━━━━━ AUSGEWÄHLTER AUSZUG ━━━━━

Es gibt genügend Studios die ihre Spiele weltweit für den selben dollarpreis anbieten.

Nur weil die Löhne/lebenshaltungskosten höher sind ist das doch keine Begründung um die Preise zu erhöhen. Insbesondere wenn die Studios nichtmal in D sitzen.

Generell würden sich umsätze erhöhen wenn man spiele weltweit günstig zu einem vernünftigen (und gleichem) preis um die 30 € verkaufen würde. Da bin ich mir ziemlich sicher.


----------



## Paraciel (9. August 2012)

Triplezer0 schrieb:


> Nur weil die Löhne/lebenshaltungskosten höher sind ist das doch keine Begründung um die Preise zu erhöhen. Insbesondere wenn die Studios nichtmal in D sitzen.

━━━━━

• ARBEITSAUFTRÄGE:
(1) Fasse den Auszug über Spielpreise in zwei Sätzen zusammen.
(2) Kopiere aus dem Auszug über Spielpreise den Abschnitt unverändert, beginnend bei „Es gibt genügend“ und endend bei „(9. August 2012)“.

━━━━━ LISTE DER EINTRÄGE ━━━━━

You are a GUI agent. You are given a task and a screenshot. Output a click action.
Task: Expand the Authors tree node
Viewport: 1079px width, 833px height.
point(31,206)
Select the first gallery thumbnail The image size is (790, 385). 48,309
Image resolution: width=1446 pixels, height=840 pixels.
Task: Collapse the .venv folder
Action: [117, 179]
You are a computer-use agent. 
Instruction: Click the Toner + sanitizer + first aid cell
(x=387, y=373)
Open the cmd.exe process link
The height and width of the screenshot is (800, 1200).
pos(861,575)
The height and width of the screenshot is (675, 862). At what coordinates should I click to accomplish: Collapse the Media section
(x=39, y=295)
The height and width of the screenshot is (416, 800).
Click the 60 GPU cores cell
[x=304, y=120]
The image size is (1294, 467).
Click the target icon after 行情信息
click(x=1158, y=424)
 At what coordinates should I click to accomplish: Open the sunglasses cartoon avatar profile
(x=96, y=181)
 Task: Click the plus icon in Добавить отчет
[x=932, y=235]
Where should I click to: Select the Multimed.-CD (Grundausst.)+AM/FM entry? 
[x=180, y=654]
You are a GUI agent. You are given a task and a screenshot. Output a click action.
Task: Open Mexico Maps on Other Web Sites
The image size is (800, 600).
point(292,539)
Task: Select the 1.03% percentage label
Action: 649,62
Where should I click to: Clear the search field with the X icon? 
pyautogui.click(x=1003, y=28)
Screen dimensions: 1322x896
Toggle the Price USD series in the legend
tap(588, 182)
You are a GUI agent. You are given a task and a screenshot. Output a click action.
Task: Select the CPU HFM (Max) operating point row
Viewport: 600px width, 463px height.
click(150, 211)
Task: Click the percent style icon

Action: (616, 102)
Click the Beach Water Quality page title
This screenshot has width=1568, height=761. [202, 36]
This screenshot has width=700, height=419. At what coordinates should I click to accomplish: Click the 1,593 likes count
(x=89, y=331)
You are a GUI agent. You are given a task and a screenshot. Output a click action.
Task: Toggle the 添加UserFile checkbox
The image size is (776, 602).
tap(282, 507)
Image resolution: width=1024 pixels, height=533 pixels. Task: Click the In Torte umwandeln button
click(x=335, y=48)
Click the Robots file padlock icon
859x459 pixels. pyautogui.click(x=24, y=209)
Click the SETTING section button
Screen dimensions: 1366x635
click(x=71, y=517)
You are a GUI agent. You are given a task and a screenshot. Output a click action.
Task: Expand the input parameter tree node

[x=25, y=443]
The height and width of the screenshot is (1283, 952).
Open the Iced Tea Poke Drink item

━━━━━

• ERWARTETE ERGEBNISSE:
(1) Im Auszug wird festgehalten, dass genügend Studios ihre Spiele weltweit zum selben Dollarpreis anbieten, und höhere Löhne oder Lebenshaltungskosten gelten dort nicht als Begründung für höhere Preise, insbesondere wenn die Studios nicht einmal in Deutschland sitzen. Außerdem wird die Überzeugung geäußert, dass die Umsätze steigen würden, wenn man Spiele weltweit zu einem vernünftigen und gleichen Preis um die 30 € verkaufte.

(2)
Es gibt genügend Studios die ihre Spiele weltweit für den selben dollarpreis anbieten.

Nur weil die Löhne/lebenshaltungskosten höher sind ist das doch keine Begründung um die Preise zu erhöhen. Insbesondere wenn die Studios nichtmal in D sitzen.

Generell würden sich umsätze erhöhen wenn man spiele weltweit günstig zu einem vernünftigen (und gleichem) preis um die 30 € verkaufen würde. Da bin ich mir ziemlich sicher.


----------



## Paraciel (9. August 2012)